It’s Martin Luther King Jr. Day in America, and as I sat down to write the newsletter, I wondered where and how MLK has appeared in YA literature. I suspected there’d be more than a couple of fictional titles where MLK played a big role and a handful of nonfiction titles that go beyond his biography. Books that didn’t simply pull inspiration from his most famous speeches, stripping them of their context, their tone, their demands.

These exist, and we’ll get there, but in my research, something else emerged.
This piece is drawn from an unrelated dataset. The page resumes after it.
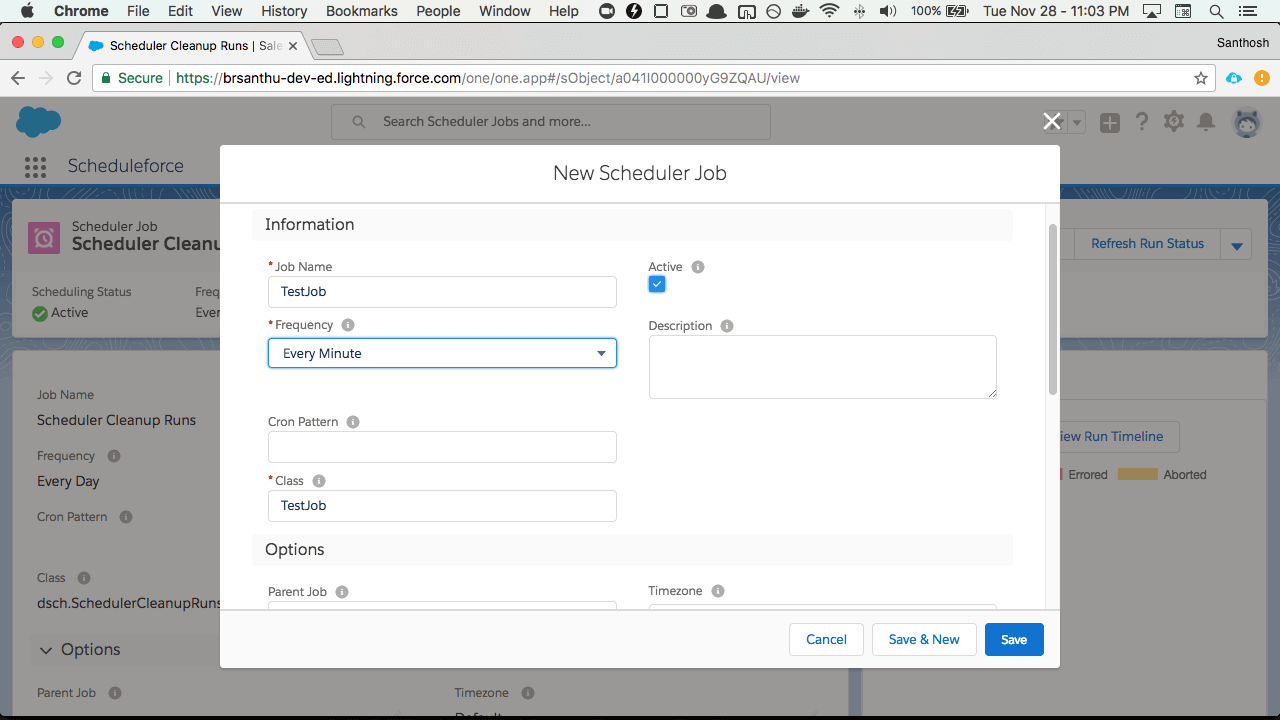This screenshot has width=1280, height=720.
Task: Open the Bookmarks menu in menu bar
Action: pyautogui.click(x=361, y=11)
martin luther king and the montgomery story comic cover

Martin Luther King and the Montgomery Story was a 16-page comic published and distributed in 1957 by Fellowship of Reconciliation, an organization focused on social justice and non-violent activism. It was the height of comic books and the height of the US government fearing what influence comic books had on young readers. Alfred Hassler and Benton Resnik wrote the text of the comic, while Sy Barry did the illustrations. Martin Luther King made small changes to the text itself, which followed the Montgomery bus boycott and the “Montgomery Method” of nonviolent protest that activists could use for social change. King approving of the comic’s publication.
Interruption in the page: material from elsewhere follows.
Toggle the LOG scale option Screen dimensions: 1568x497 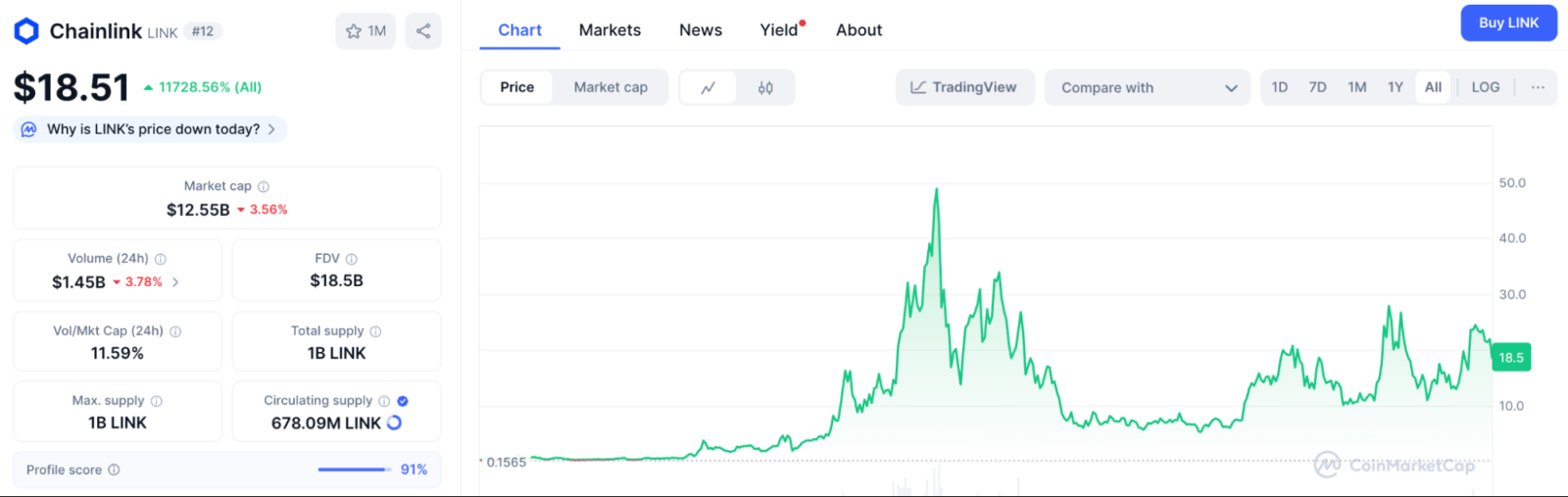tap(1485, 87)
Schools, churches, and social justice groups received 250,000 copies of the comic, and in later years, the comic was translated in numerous languages, including as recently as 2011.
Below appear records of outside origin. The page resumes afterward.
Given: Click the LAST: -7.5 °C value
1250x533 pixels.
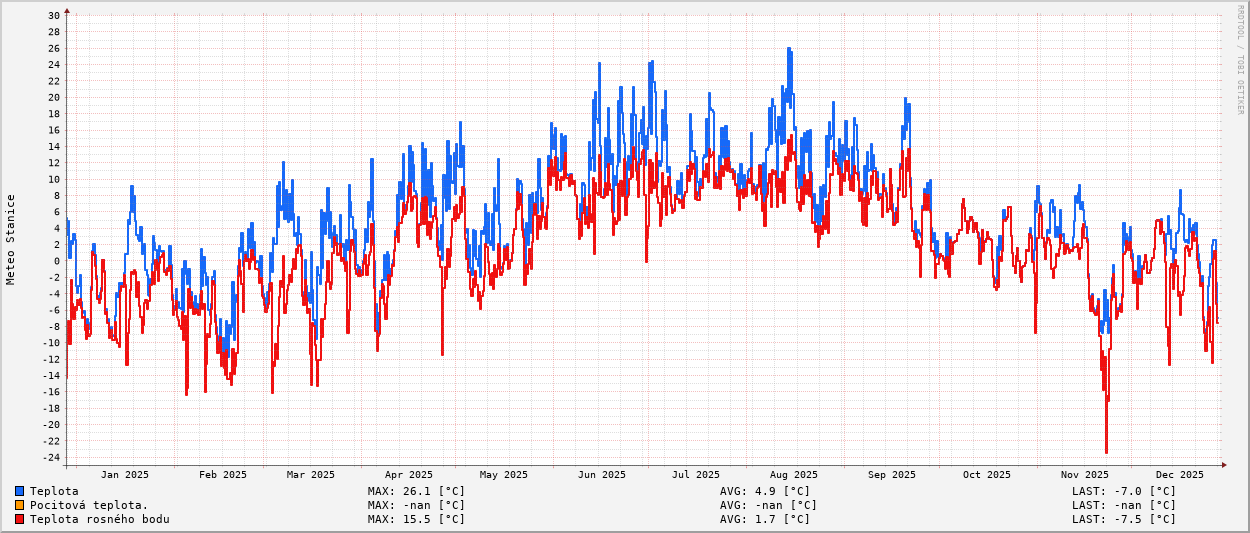Looking at the screenshot, I should 1124,519.
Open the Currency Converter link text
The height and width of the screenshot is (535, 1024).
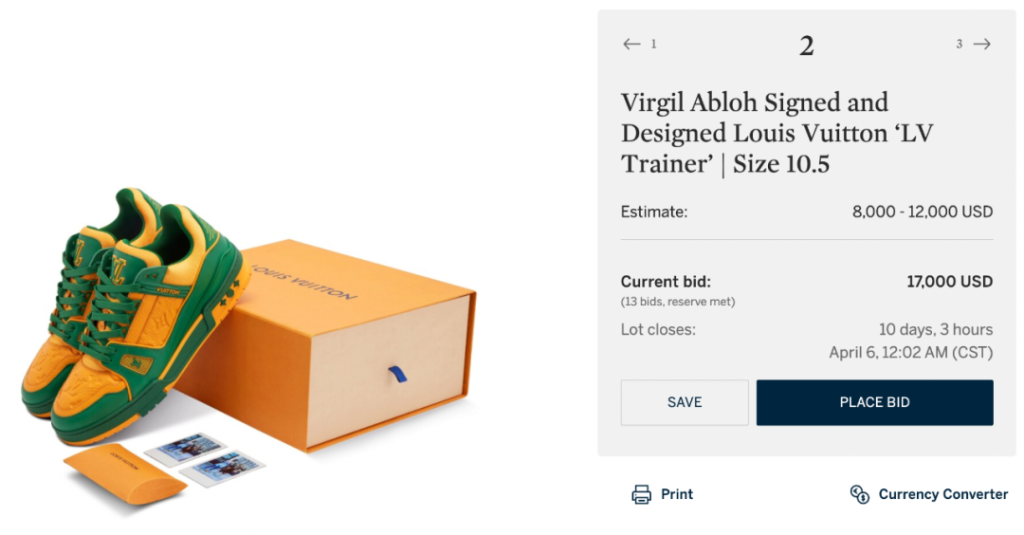point(943,494)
John Lewis got his hands on Martin Luther and the Montgomery Story at the age of 18. It was 1958 and he was at a workshop that would help him prepare for a host of nonviolent Civil Rights protests. A few years later, Lewis and King would be guests of honor at the March on Washington in 1963, and they would march together from Selma to Montgomery in 1965.

March book cover
Note the way in which illustrator Nate Powell captures the same feel and style as the MLK comic.

Decades later, John Lewis wrote his own comic series, which has been tremendously influential in YA literature. The March trilogy is Lewis’s story of working toward Civil Rights and the first book in the series offers the moment when Lewis met King and how that helped sett his life’s work into deeper motion.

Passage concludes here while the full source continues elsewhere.